## TASK STATEMENT
From the entries below, copy exactly the lines from the one that contains "Jeux populaires en ce moment (602, 2458)" through the one that contains "Le-Sicambre (582, 1609)", both included, and only those.

## DATA EXCERPTS
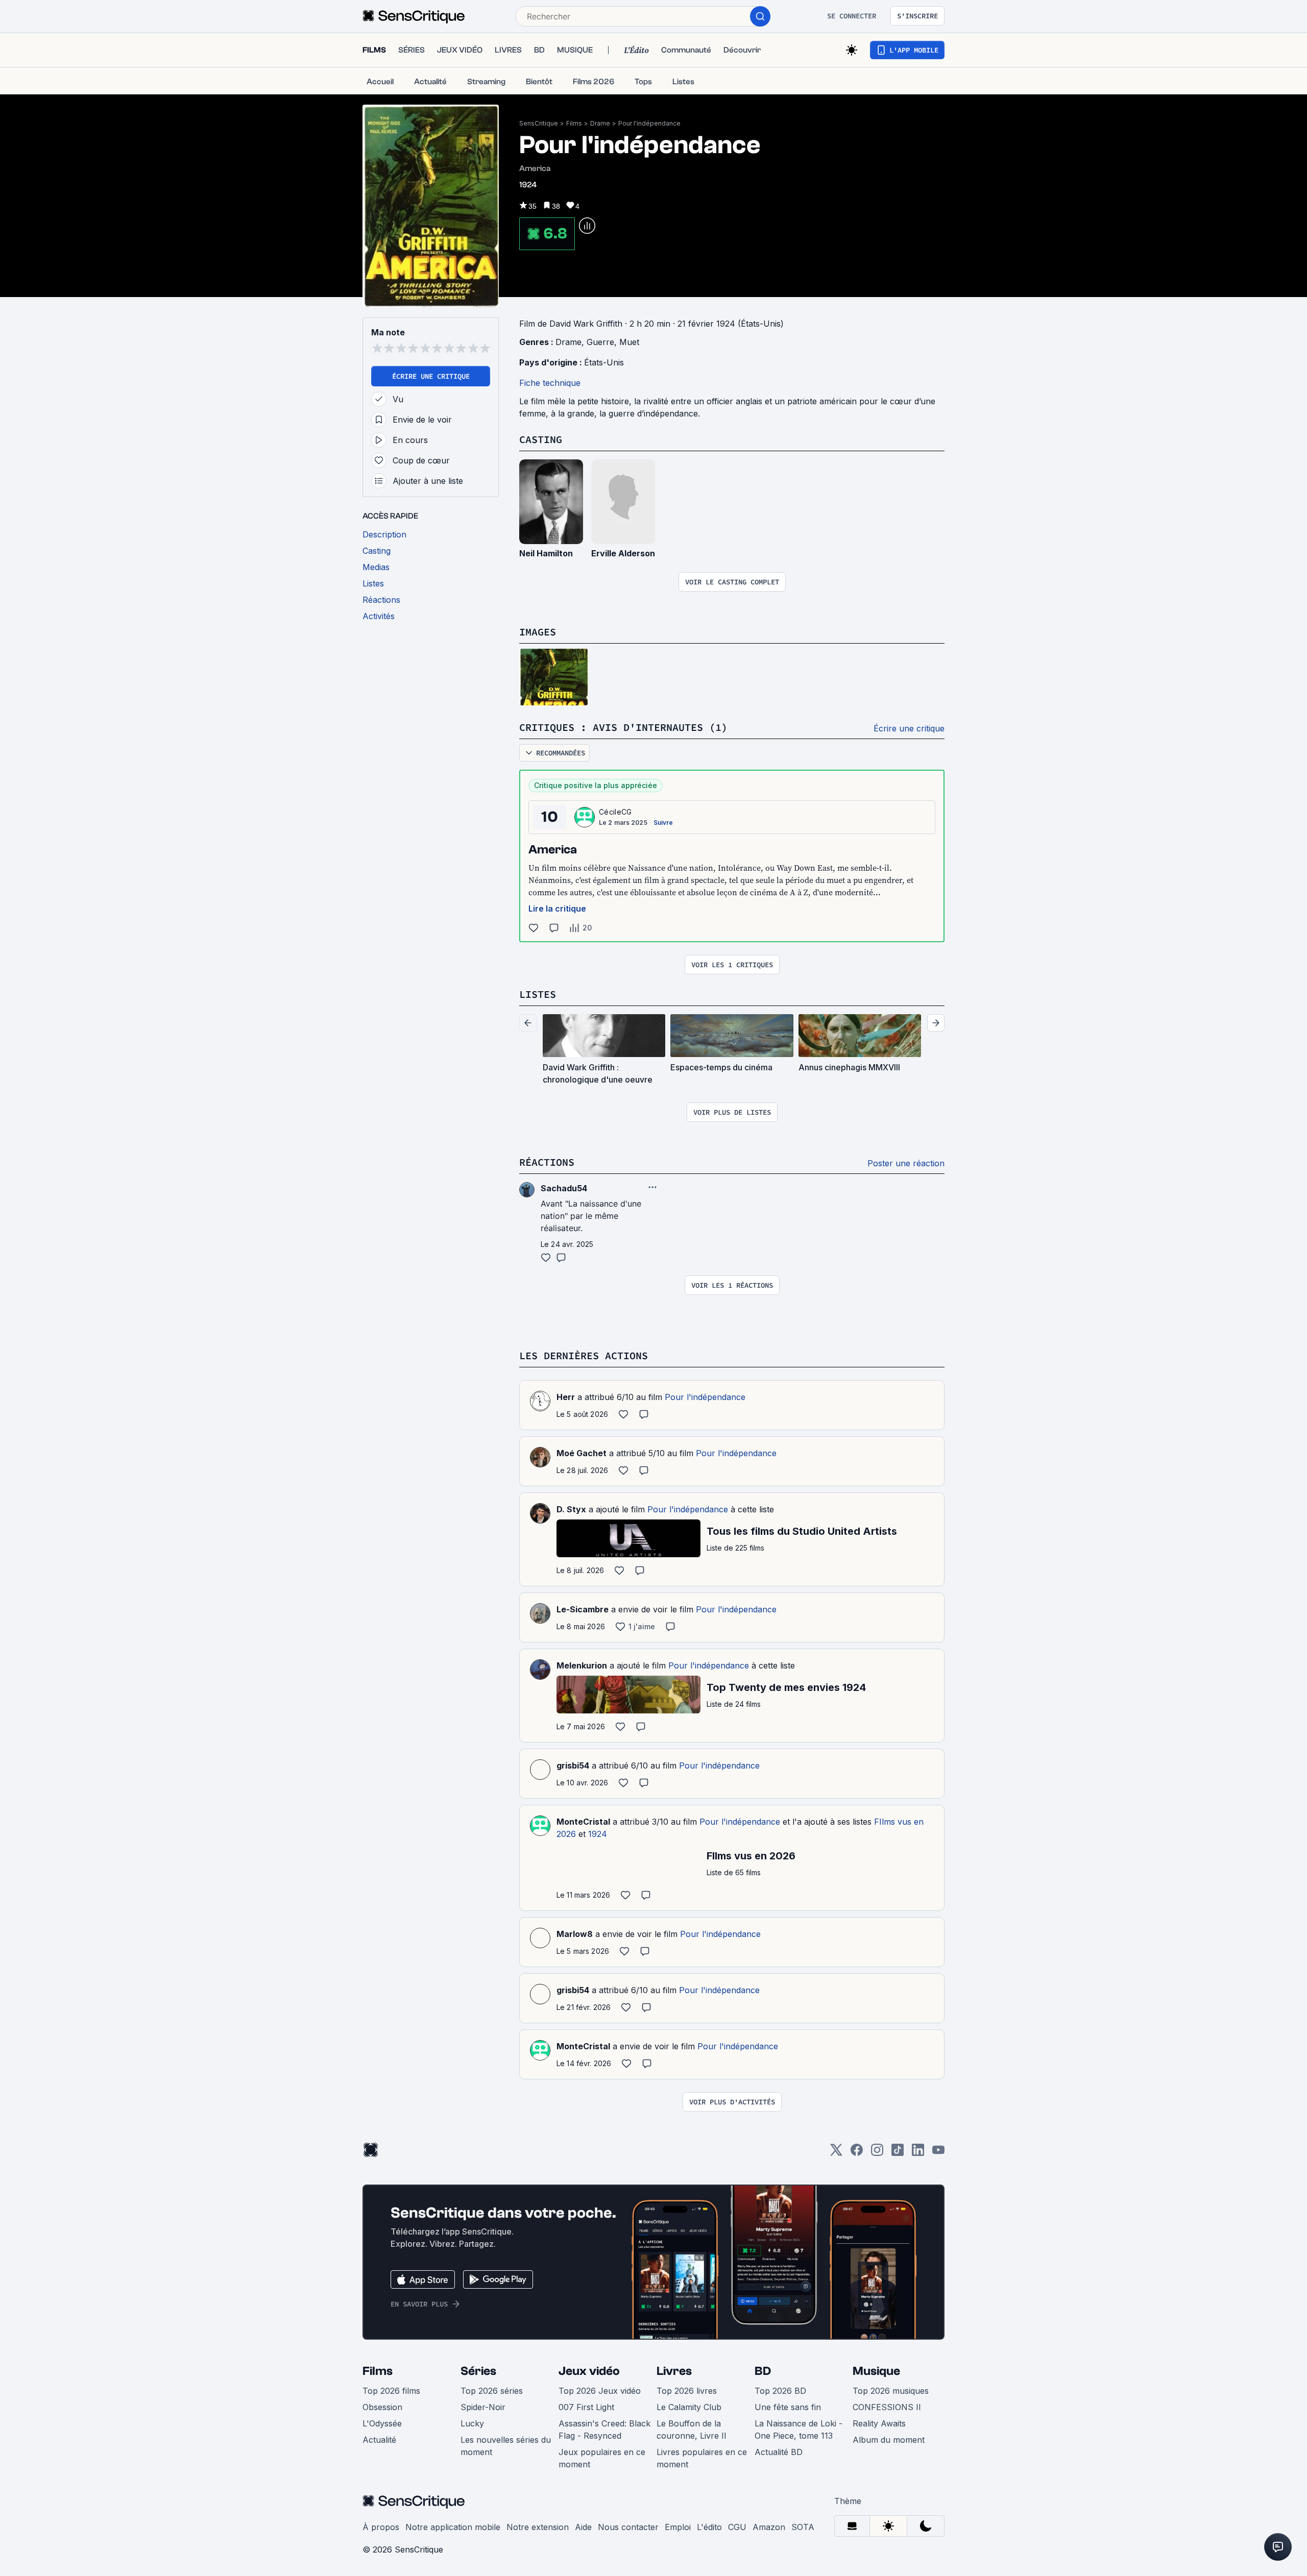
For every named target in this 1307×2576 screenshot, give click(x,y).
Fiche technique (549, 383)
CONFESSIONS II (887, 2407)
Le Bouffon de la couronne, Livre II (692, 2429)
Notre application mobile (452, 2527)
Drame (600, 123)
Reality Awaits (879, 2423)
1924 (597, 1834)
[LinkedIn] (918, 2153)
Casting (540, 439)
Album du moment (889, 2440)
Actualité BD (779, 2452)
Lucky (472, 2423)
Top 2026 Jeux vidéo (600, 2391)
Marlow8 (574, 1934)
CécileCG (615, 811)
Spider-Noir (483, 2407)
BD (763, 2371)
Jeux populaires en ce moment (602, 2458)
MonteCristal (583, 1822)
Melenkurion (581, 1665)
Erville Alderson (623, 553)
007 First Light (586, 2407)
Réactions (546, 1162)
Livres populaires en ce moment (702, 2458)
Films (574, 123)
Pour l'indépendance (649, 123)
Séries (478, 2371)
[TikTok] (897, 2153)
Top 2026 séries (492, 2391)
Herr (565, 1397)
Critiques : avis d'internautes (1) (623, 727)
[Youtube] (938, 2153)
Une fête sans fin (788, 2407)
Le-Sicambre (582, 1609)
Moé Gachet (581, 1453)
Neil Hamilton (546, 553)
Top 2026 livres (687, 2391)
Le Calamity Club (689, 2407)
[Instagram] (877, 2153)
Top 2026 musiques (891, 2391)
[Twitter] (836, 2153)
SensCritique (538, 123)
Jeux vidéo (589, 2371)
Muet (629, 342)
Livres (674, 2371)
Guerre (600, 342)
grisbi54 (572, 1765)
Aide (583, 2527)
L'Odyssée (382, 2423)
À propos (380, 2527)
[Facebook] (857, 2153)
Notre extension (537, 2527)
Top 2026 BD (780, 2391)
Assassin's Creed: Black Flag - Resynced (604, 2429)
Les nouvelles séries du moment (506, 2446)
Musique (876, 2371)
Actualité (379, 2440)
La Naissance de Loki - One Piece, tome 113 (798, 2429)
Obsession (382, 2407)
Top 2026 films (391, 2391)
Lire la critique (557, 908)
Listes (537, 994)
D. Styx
* * *
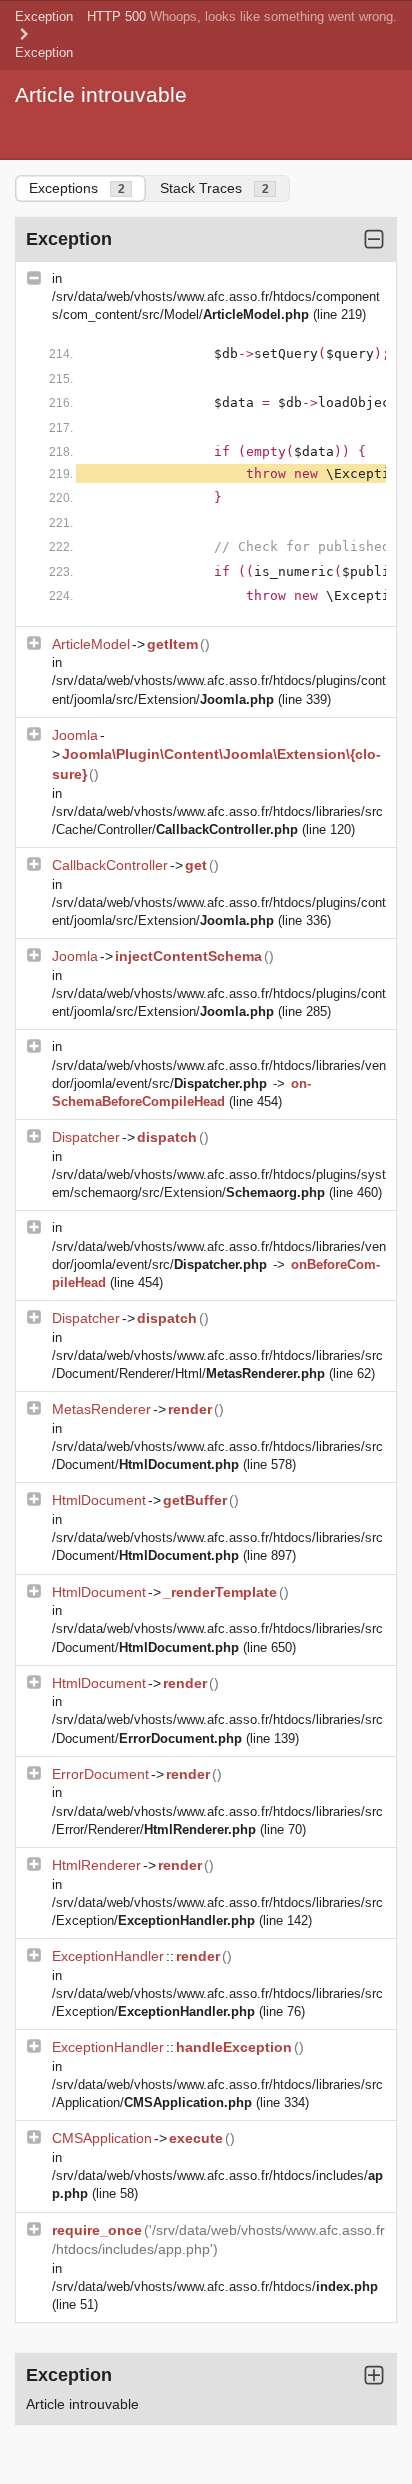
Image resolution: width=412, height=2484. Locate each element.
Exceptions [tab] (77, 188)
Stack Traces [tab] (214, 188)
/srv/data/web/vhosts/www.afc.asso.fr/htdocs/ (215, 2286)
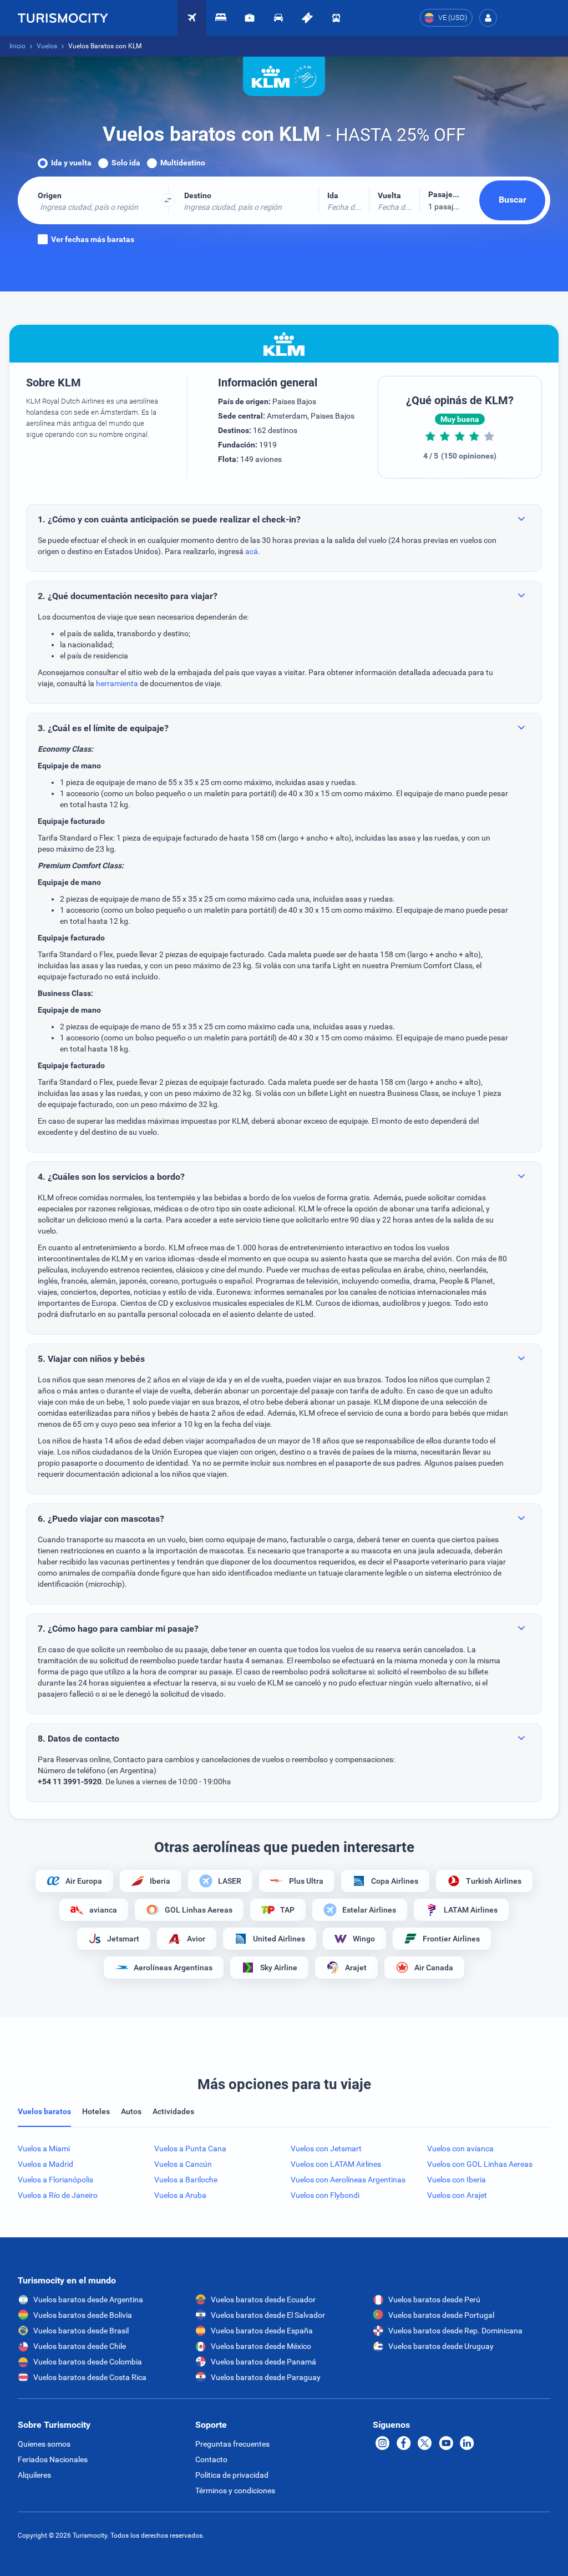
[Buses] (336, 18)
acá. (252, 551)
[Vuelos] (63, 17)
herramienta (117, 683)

## TASK RESULT
Jeux populaires en ce moment (602, 2458)
MonteCristal (583, 1822)
Melenkurion (581, 1665)
Erville Alderson (623, 553)
007 First Light (586, 2407)
Réactions (546, 1162)
Livres populaires en ce moment (702, 2458)
Films (574, 123)
Pour l'indépendance (649, 123)
Séries (478, 2371)
[TikTok] (897, 2153)
Top 2026 séries (492, 2391)
Herr (565, 1397)
Critiques : avis d'internautes (1) (623, 727)
[Youtube] (938, 2153)
Une fête sans fin (788, 2407)
Le-Sicambre (582, 1609)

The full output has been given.